After barely a few months the United States will elect a president superseding the incumbent but possibly confronting us with a warmed-over replacement. US voters will choose between "reduce, reuse, recycle" and "let's try a new product." Regardless of who is elected in this cycle, the outcome will be very unusual, with wildly different significances. The US may end up with its first female head of state, a historically unprecedented event. On the other hand, a recycled president and administration would play out as an extremely rare situation for the US, and— thanks to Project 2025— in this case there's also distinct possibility of the rare circumstance of another form of entirely novel, ground-breaking history being made.
What could be so new and different about 45 becoming 47? Famliarity can be deceiving. From all indications, a recycled US president will include an entourage that has wasted few lessons learned from previous experience. As with the previous instance of this candidate's service there is little hint that the candidate himself has organic instincts for creating a coherent public policy agenda; he claims to be ignorant of key actors in his previous administration, leaving little room for charitable interpretation.

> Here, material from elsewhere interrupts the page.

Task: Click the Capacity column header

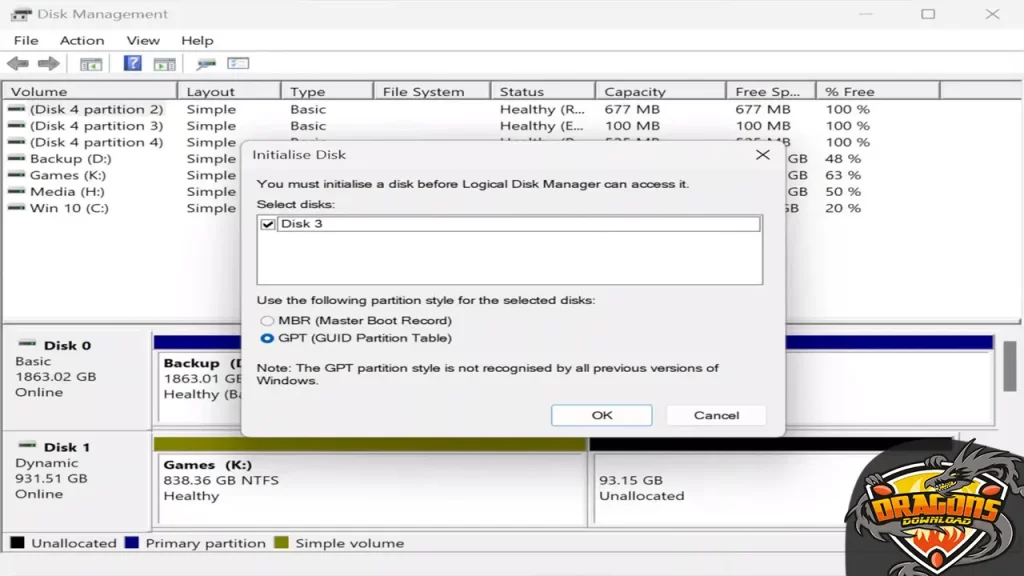Action: (x=635, y=92)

Nature abhors a vacuum. A public policy vacuum created by a president uninterested in serious effort on public service and its myriad of minutiae will be filled by whatever is most easily to hand. Common sense suggests that prefab policy encountering the path of least resistance is likely to fill this void. Project 2025 is chiefly authored by members of the recycled candidate's previous administration, leaving ideally low friction for the fruit of their labor to find a home.
But supposing we do end up with a belated redo of Donald Trump's first term, how will Project 2025 reach fruition? A cold start of an entire presidential administration is a monumental task, after all. This is the subject of Project 2025's so-called "4th Pillar," a 180 day schedule for spinning up an new presidency while simultaneously bending the US federal government into a new and unfamiliar shape.
The Heritage Foundation has been assiduously keeping this detailed implementation plan under wraps, a puzzling choice taking into consideration that reasonable people believe what's kept hidden can't suffer daylight for one reason or another. Now ProPublica has been supplied with what seems to be instructional material in connection with this secret 180 day plan (and yes, this does begin to sound like raving lunacy but here we are— arguable lunatics are in the room). Much of this material is fairly astounding in terms of discontinuity with what we've come to understand as the US federal goverment.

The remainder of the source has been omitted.